Mayors in Bosnia’s Serb-dominated Republika Srpska vowed to heed President Milorad Dodik’s call for streets to be named in honour of the January 9 ‘statehood day’ holiday banned by the Constitutional Court.

Mladen Lakic
BIRN
Sarajevo
President Milorad Dodik and guests mark the Day of Republika Srpska in 2016. Photo: RS Presidency.

The mayors of several municipalities in Republika Srpska told BIRN that they intend to follow Milorad Dodik’s call and name streets after January 9, the date on which the Day of Republika Srpska is celebrated - a holiday that was declared unconstitutional by the state Constitutional Court.

Dodik on December 28 asked all mayors of towns and municipalities in the entity to rename streets to mark the occasion.

Despite constant political disagreements between Republika Srpska’s ruling party, Dodik’s Alliance of Independent Social Democrats, and the main opposition parties in the entity, the Serb Democratic Party and the Party of Democratic Progress, politicians from all sides said they supported the idea.

“We will accept this idea and in the coming days, we will start the procedures to name one street after January 9,” Cicko Bjelica, the Serb Democratic Party mayor of the Sokolac municipality in eastern Bosnia, told BIRN.

Banja Luka, the administrative centre of Republika Srpska, already has a small street named after January 9, but the mayor’s office said a more impressive one would be found to rename.

“We will follow this request and find a proper street to be named after this holiday, hopefully very soon,” the mayor’s office told BIRN.

The Day of Republika Srpska has been the subject of bitter dispute in Bosnia and Herzegovina for the past several years.

January 9 is also a Serbian Orthodox religious holiday - the day of St Stephen, who is the patron saint of Republika Srpska - and the state Constitutional Court ruled in 2015 that holding the holiday on January 9 was discriminatory against non-Serbs in the entity.

The annual celebration has also unsettled Bosniaks who see the founding of Republika Srpska on January 9, 1992 as a prelude to the war that broke out soon afterwards.

Meanwhile the mayor of Bijeljina, Mico Micic, has confirmed that the town square will be named after January 9, as has the mayor of Trebinje, Luka Petrovic.

In the Visegrad municipality in eastern Bosnia, there is already a town square named after January 9.

“I believe that we are the first town in Republika Srpska to have a square named after January 9, so we will not change anything, even though we support this idea,” Mladen Djurdjevic, the mayor of Visegrad, told BIRN.
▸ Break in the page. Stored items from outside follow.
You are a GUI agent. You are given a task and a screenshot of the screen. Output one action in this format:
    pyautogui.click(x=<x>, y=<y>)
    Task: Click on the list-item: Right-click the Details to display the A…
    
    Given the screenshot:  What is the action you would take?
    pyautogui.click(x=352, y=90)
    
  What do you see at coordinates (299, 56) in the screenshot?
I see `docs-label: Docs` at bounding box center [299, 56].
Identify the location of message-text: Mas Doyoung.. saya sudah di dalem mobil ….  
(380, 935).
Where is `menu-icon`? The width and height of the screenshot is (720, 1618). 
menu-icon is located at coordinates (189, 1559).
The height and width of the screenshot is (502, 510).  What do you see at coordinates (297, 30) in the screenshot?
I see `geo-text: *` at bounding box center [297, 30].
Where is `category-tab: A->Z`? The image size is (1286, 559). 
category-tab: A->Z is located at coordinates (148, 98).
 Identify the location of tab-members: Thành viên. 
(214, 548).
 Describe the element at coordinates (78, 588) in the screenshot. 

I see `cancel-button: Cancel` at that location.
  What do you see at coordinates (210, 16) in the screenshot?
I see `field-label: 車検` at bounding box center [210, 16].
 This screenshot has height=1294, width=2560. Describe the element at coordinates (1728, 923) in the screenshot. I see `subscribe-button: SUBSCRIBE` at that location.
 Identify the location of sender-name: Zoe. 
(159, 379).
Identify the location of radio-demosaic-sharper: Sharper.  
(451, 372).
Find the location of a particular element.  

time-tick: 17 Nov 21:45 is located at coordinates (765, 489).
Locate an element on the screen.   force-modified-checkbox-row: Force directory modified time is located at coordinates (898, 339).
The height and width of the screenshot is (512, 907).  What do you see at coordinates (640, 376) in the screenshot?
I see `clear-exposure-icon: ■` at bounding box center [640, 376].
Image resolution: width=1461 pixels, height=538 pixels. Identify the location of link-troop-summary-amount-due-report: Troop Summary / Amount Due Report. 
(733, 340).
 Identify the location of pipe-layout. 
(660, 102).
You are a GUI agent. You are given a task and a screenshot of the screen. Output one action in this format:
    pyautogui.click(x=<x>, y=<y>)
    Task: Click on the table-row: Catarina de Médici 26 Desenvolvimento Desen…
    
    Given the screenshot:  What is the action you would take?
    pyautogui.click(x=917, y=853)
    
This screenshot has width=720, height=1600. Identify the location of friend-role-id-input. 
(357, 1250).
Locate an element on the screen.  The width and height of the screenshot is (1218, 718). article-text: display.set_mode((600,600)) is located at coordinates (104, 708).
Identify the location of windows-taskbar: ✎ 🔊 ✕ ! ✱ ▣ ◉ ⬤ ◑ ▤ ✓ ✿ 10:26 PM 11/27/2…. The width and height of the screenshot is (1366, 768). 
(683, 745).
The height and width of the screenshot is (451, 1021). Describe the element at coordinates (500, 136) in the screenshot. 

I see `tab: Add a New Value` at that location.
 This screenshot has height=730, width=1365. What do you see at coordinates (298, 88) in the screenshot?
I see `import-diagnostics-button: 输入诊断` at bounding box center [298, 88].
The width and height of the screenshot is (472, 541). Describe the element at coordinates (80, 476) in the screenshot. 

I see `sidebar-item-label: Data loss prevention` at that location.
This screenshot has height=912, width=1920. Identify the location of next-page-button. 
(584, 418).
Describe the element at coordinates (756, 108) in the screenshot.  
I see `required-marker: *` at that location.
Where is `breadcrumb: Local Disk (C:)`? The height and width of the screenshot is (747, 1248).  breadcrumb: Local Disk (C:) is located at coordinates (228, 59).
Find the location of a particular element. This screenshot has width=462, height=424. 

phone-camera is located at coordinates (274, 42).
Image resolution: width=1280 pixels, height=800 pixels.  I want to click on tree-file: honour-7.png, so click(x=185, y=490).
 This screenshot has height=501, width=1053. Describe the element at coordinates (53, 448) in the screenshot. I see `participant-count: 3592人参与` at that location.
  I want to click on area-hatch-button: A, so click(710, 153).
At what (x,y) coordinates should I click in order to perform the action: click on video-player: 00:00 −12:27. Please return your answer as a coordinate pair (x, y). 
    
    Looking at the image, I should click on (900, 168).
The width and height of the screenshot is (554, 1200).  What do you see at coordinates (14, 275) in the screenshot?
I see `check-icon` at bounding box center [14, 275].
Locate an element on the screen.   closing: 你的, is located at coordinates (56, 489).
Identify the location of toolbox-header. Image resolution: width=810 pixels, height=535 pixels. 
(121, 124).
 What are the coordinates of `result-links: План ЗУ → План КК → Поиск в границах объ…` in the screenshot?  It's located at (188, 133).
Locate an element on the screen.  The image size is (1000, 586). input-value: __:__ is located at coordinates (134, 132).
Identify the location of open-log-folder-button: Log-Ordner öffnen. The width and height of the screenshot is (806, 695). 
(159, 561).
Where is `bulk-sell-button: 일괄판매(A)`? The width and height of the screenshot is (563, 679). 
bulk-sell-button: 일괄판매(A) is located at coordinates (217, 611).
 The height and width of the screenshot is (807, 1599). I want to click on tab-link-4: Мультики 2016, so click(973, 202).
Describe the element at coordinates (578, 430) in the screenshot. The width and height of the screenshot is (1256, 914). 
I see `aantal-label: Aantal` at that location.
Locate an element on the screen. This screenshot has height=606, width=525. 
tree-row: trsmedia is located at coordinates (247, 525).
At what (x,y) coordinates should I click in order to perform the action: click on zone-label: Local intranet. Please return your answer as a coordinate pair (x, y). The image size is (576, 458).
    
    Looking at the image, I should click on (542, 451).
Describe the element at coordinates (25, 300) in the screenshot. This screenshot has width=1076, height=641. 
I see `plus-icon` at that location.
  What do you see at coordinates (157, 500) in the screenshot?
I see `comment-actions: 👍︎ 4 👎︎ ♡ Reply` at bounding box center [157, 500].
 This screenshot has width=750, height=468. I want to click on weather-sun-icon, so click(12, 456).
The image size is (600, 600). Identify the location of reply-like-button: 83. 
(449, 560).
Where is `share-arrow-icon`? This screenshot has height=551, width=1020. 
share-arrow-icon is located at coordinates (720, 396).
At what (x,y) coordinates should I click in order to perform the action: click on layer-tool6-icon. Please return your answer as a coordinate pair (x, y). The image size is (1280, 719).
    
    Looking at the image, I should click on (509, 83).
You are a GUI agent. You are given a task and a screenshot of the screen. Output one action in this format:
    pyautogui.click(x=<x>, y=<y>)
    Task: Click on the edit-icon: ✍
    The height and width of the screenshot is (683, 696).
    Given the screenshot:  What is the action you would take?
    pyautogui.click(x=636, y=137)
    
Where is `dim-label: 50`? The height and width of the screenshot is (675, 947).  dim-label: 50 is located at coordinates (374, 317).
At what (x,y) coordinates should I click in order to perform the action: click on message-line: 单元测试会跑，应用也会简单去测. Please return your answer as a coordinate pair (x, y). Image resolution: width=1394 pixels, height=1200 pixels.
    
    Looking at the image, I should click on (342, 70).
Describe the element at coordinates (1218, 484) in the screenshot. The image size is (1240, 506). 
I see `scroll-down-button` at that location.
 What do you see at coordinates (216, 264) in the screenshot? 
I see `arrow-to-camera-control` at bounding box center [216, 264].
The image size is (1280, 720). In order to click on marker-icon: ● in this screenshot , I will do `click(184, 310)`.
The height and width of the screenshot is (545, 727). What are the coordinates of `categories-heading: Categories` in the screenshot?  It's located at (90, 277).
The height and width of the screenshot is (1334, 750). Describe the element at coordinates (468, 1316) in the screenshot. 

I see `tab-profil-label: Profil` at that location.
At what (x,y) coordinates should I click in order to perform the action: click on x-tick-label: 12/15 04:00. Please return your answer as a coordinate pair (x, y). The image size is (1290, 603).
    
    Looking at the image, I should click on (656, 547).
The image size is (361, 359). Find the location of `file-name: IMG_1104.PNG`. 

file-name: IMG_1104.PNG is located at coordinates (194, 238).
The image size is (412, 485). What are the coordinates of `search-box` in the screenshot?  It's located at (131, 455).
Municipalities in Prijedor, Zvornik, Teslic, Laktasi and Foca also indicated that they will vote for this proposal.

In Srebrenica, Marko Grujic, the Serb mayor of the town whose Bosniak population was massacred in 1995, did not respond to BIRN’s inquiry by the time of publication.

A conference will be held on January 9 in Srebrenica about the protection of the civil rights of post-war returnees and democratisation in Republika Srpska, organised by the Bosniak former mayor of Srebrenica Camil Durakovic and the Mothers of Srebrenica victims’ rights group. However the organisers declined to comment further for this article.

Dodik has announced meanwhile that there will be a lavish celebration of the Day of Republika Srpska in Banja Luka.